Ce qui est spécifique aux luttes des travailleuses pour leur santé au travail pourrait se résumer ainsi. Un combat contre une invisibilité renforcée des risques qui les concernent. Un combat contre le chantage permanent : dès que vous revendiquez un droit à la santé au travail, on menace de vous exclure du travail. C’est ce qui s’est effectivement produit dans les mines. C’est ce qui continue à se produire aujourd’hui dans les pratiques sociales même si les normes juridiques ont changé. En Europe occidentale, vous trouverez peu de femmes sur les chantiers de la construction ou aux hauts fourneaux. Un combat, enfin, qui implique une transformation du syndicat, un renouveau en termes de combativité et de démocratie interne ; des formes de luttes impertinentes, souvent festives.

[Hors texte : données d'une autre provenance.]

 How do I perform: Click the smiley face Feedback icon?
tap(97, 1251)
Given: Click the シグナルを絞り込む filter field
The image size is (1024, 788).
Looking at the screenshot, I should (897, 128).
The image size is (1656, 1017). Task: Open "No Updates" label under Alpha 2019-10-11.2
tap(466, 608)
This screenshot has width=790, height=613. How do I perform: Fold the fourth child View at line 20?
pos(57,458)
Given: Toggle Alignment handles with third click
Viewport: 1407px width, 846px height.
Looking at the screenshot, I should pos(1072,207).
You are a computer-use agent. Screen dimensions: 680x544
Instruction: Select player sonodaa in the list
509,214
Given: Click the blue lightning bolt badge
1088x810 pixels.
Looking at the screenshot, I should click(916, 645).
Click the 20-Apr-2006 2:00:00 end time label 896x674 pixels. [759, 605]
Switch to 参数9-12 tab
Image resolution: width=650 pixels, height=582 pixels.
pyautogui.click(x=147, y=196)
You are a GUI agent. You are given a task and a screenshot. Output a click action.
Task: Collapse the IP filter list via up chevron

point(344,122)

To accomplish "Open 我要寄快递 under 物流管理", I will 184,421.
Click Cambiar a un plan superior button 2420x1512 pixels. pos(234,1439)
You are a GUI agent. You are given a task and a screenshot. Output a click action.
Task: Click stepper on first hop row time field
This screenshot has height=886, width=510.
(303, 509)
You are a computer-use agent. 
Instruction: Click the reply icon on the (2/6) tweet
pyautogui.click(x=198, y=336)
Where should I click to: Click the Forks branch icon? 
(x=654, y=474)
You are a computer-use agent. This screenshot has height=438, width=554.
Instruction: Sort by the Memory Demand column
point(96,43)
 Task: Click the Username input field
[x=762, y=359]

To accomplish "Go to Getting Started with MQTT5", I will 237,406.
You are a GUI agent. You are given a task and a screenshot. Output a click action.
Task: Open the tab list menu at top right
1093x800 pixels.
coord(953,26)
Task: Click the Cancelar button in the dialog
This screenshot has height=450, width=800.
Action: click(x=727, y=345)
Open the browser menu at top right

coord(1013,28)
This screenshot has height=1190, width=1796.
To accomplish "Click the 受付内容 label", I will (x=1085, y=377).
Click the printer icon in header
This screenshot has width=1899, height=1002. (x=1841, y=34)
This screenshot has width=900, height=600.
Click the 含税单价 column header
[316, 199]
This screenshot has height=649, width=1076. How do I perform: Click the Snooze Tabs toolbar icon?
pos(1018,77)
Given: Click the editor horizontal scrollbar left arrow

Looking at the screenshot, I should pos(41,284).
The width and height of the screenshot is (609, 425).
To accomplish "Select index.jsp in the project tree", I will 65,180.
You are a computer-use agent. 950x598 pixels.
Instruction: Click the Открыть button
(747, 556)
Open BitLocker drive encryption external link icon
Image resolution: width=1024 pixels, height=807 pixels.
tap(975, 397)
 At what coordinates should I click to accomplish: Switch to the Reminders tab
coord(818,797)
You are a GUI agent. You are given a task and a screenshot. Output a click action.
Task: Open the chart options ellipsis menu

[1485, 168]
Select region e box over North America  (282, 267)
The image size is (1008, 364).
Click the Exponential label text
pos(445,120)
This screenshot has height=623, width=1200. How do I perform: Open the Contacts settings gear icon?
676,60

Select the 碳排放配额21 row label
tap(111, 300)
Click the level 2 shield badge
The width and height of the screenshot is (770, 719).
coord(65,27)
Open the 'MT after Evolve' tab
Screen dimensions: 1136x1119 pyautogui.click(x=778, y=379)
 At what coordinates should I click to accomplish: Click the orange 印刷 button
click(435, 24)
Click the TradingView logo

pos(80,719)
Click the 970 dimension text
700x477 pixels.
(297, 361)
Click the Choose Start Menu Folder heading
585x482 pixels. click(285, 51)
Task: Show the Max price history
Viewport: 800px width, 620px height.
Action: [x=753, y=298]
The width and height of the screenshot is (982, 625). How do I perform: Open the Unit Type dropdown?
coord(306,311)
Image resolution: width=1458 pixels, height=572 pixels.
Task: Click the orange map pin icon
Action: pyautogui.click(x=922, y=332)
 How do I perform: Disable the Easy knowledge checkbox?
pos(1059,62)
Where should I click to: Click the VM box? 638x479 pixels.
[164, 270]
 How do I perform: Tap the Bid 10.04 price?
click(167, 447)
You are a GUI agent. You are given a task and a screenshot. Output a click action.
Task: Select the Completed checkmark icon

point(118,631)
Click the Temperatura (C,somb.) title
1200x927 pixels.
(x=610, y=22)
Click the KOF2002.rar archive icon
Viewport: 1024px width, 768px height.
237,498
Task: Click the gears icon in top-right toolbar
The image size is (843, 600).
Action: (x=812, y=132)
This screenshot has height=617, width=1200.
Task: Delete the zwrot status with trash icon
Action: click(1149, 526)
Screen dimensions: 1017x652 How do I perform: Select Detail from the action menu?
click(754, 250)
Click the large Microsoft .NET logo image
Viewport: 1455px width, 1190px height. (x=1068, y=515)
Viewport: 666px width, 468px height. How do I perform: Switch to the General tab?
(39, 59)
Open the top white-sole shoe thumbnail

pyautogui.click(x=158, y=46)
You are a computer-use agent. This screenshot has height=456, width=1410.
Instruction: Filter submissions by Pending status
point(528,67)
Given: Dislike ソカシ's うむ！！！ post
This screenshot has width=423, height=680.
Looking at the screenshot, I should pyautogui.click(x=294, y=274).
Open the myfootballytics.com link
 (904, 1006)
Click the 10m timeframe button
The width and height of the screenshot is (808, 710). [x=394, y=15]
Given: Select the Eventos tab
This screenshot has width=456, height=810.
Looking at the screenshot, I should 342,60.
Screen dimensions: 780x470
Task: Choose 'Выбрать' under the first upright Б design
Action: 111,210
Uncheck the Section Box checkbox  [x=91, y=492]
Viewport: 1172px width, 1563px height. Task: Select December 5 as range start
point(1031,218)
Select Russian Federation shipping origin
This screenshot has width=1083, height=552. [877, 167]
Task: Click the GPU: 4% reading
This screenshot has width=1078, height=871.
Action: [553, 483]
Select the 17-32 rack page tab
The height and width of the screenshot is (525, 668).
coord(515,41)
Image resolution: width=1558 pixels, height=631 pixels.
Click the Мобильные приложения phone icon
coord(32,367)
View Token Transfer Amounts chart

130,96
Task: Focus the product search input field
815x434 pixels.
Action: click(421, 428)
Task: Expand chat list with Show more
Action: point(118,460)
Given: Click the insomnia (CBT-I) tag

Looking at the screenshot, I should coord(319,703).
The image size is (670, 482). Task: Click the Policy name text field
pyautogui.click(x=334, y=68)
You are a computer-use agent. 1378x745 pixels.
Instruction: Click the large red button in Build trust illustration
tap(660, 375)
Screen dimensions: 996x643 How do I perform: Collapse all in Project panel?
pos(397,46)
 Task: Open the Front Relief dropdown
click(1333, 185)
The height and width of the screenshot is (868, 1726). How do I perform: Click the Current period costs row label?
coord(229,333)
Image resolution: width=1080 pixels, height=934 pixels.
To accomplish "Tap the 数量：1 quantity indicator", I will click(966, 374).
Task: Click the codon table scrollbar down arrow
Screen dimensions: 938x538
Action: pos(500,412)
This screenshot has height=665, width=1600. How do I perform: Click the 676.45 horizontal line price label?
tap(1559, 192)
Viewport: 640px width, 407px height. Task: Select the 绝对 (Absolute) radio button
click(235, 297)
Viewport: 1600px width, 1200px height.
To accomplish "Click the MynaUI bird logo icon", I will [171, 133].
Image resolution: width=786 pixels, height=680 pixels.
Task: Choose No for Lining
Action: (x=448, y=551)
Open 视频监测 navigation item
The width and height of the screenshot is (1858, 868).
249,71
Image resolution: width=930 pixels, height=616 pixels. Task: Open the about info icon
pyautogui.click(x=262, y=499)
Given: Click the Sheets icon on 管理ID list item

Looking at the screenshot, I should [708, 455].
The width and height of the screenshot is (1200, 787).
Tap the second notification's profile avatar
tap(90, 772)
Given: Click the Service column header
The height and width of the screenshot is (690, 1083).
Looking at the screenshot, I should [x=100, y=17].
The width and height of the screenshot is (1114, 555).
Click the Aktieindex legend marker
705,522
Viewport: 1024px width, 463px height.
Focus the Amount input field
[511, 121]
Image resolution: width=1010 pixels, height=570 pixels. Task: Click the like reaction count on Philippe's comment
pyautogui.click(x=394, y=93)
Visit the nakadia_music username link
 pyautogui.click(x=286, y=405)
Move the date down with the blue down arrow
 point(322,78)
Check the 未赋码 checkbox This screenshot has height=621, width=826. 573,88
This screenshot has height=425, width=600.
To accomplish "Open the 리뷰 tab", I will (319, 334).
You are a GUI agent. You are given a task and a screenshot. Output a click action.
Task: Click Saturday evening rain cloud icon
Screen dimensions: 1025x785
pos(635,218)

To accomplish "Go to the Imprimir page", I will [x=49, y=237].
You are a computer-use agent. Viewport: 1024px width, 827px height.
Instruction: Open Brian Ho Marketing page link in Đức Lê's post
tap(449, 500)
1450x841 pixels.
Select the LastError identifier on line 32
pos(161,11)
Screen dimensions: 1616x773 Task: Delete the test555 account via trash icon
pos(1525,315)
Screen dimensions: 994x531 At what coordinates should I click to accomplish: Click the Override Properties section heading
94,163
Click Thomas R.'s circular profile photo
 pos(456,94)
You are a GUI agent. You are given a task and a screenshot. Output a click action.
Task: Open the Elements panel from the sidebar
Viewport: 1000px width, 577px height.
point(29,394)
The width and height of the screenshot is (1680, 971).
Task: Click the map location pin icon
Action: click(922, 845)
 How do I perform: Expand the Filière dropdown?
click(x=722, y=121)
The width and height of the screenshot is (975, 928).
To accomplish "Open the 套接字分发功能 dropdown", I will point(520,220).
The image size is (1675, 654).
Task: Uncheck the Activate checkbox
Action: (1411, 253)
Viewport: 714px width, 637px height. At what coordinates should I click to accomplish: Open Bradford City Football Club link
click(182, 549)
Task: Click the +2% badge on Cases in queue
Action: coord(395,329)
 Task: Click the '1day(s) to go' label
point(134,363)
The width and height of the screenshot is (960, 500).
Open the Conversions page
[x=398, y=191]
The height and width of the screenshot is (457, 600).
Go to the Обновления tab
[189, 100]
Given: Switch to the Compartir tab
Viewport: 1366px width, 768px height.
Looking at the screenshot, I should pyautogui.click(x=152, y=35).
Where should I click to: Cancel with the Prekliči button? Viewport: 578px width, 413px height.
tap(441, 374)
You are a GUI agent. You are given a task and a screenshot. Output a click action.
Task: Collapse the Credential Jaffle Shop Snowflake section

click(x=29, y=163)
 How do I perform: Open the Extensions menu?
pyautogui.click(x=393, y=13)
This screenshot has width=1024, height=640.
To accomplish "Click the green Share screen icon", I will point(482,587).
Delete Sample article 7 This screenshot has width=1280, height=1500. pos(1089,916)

Je franchirai le pont entre la longue durée de l’histoire des travailleuses et l’expérience des ouvrières de la FN à l’aide de cette citation d’un patron anglais de l’industrie métallurgique qui écrit en 1934 : « Les connaissances pour l’ensemble de ces travaux d’assemblage n’excèdent pas celles que mobilisaient la grande majorité des femmes au foyer lorsqu’elles assemblent le hachoir dans leur cuisine le mardi matin, pour accommoder le dernier morceau du rôti du dimanche pour le plus grand plaisir de leur famille »[6].